Great piece at Politico.

maverick muse on July 23, 2010 at 8:25 AM

baby without its mother” would negate that appeal if Palin’s opponents weren’t “too afraid to make that point.”

That’s an old and failed attempt that didn’t fly during the ’08 campaign. A picture is worth a thousand words, and Palin with her children on the campaign trail was what we all saw. The Palin’s strength in marriage and family is really the target that her opponents want to destroy. The target audience supposedly receptive to that flack are working women, professionals, who ALL KNOW that score and resent harassment.
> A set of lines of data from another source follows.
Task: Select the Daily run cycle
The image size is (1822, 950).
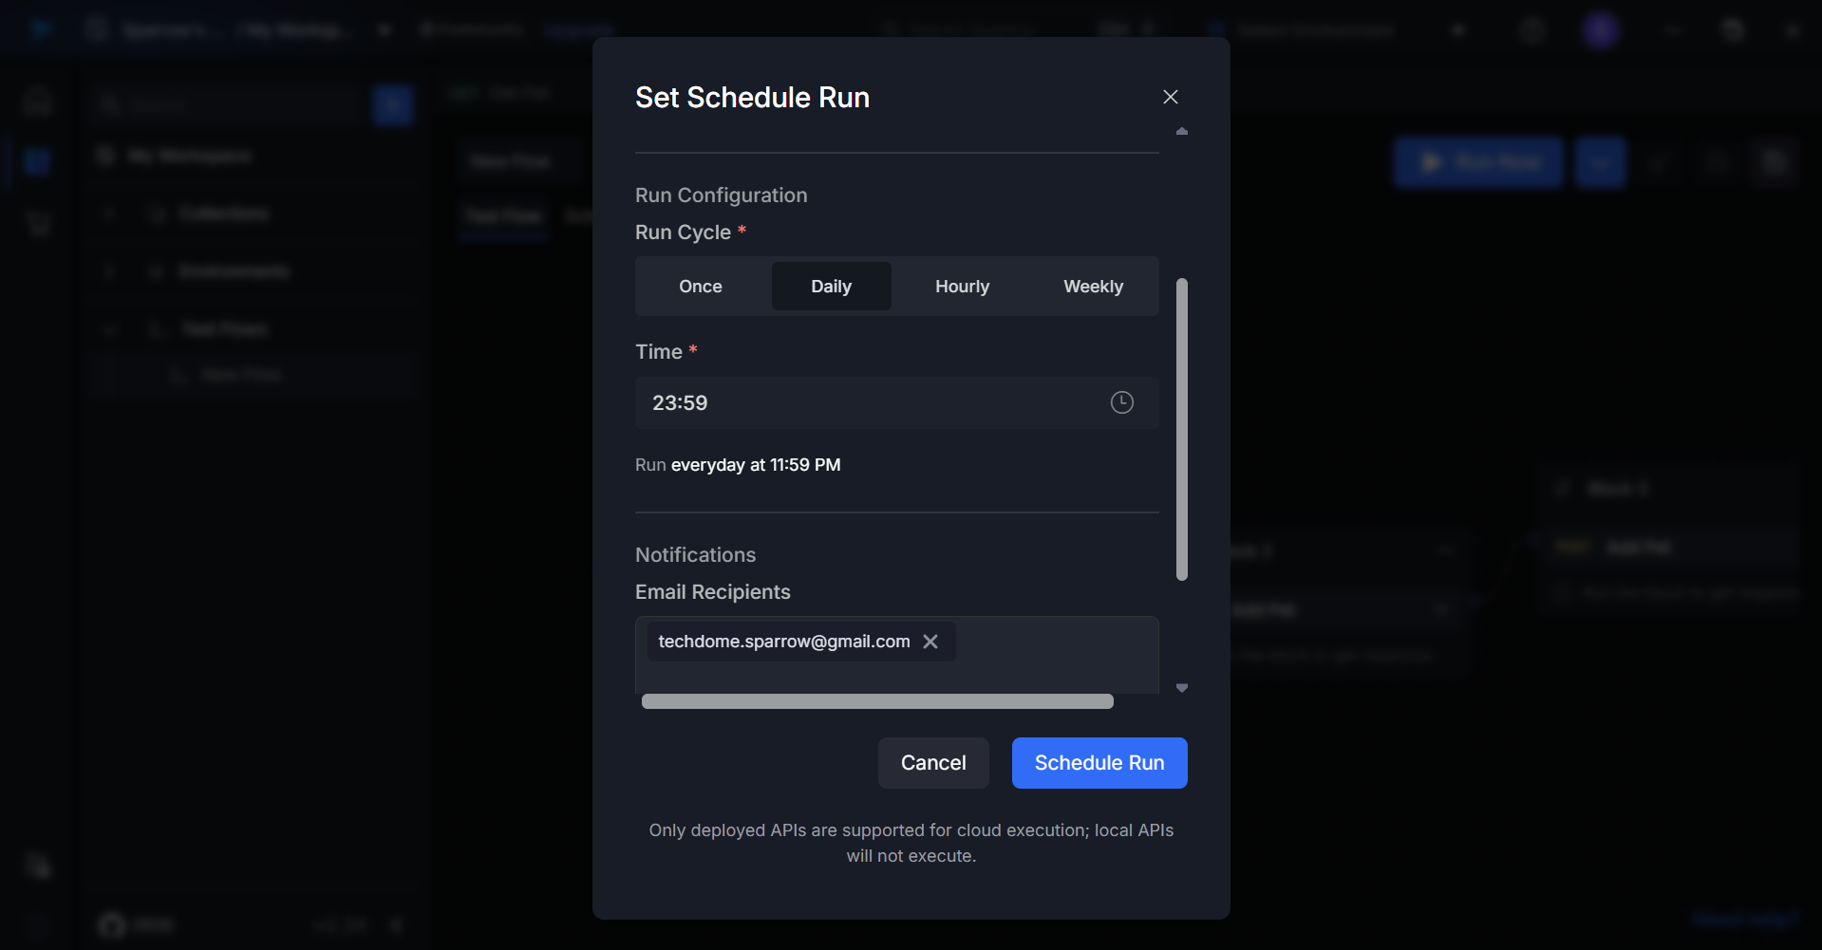Action: click(831, 287)
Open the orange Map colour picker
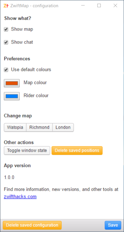 pyautogui.click(x=12, y=83)
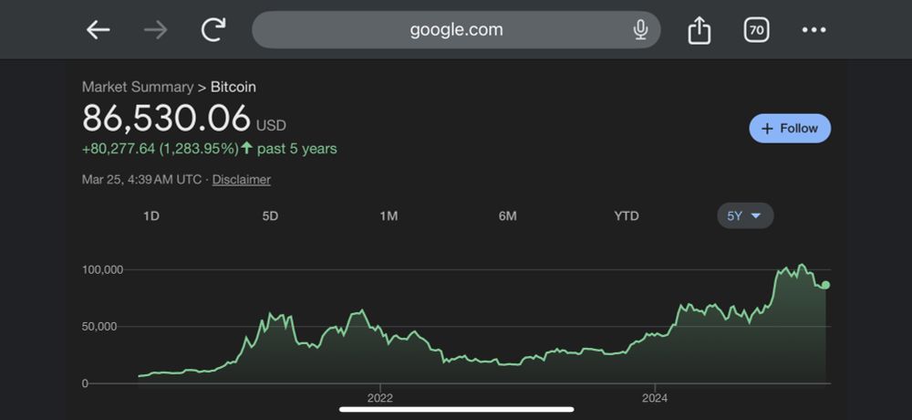Screen dimensions: 912x420
Task: Tap the forward navigation arrow
Action: pos(155,30)
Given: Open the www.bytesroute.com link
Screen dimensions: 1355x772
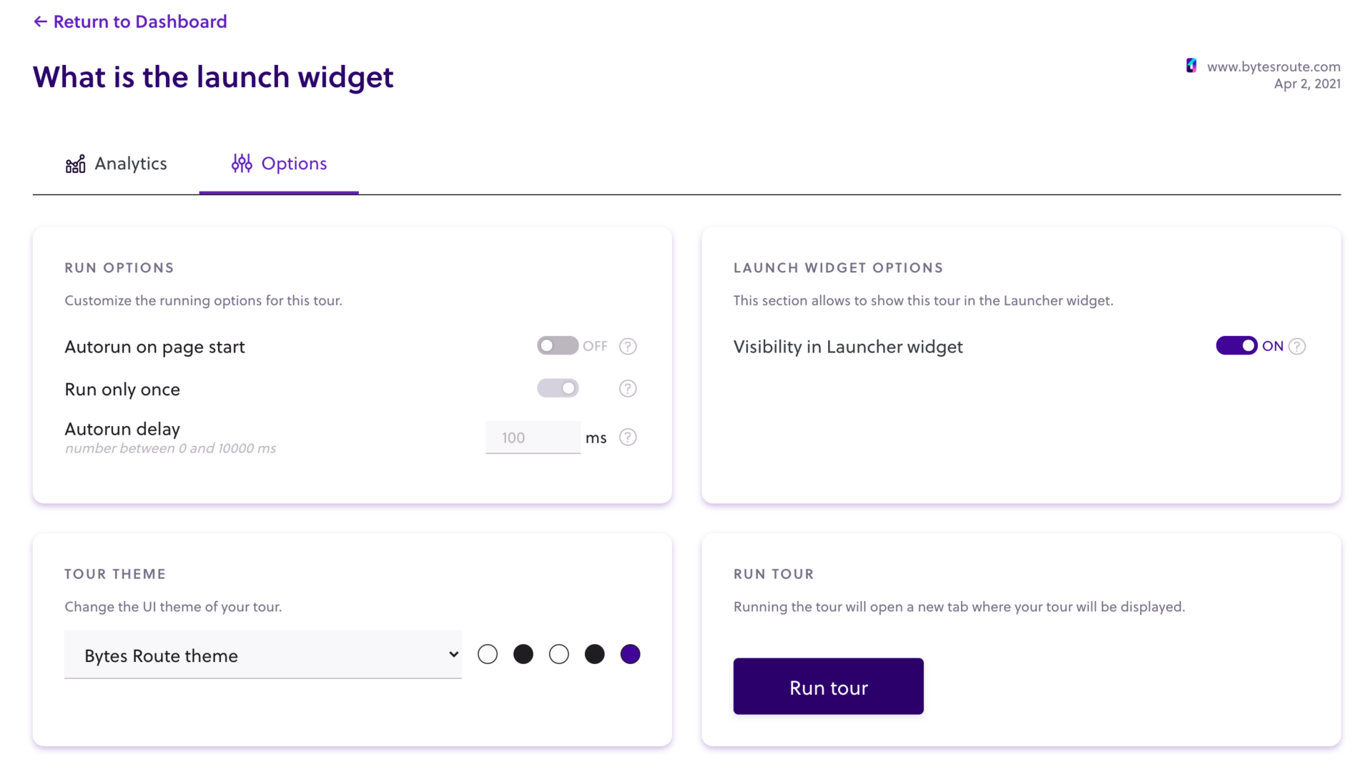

Also, the rising tide of parents with autistic children really resent that flack.

Stick to national issues, particularly regarding the economy and national security AT HOME, how Palin would solve the violent Southern border issues from illegal trafficking to the exploitation of misery in the Gulf.

Leave the children alone.

maverick muse on July 23, 2010 at 8:33 AM

Intentional infliction of emotional distress maybe, but she put herself out there for VP so the bar is going to have to be pretty high.

alwaysfiredup on July 22, 2010 at 8:26 PM

That is a tough one to prove as well. There would have to be a physical manifestation of the distress for it to pass muster.

I’m not sure they’ve violated any law with their actions, but they are certainly guilty of gross professional malfeasance. If I were an enterprising attorney, though, I would start looking hard for evidence that the ankle biters in Alaska were actively sought out and compensated for filing their bogus, frivolous ethics complaints against the governor. I’m pretty sure that’s illegal.

NoLeftTurn on July 23, 2010 at 9:16 AM

Breitbart hasn’t destroyed his credibility.
At the end of the day, Sherrod’s still a racist and the NAACP applauded her racism.

Jenfidel on July 22, 2010 at 10:34 AM

Keep in mind that she is a Bush-hater because things are better now, since we have a black president in the White House (loose quote from a segment of the same speech).

ProudPalinFan on July 23, 2010 at 11:30 AM

At this point I wonder if the media maggots even care what anyone thinks, or exposes about their lack of honesty. They seem to be like a terrorist who has just pulled the pin on his vest; all in.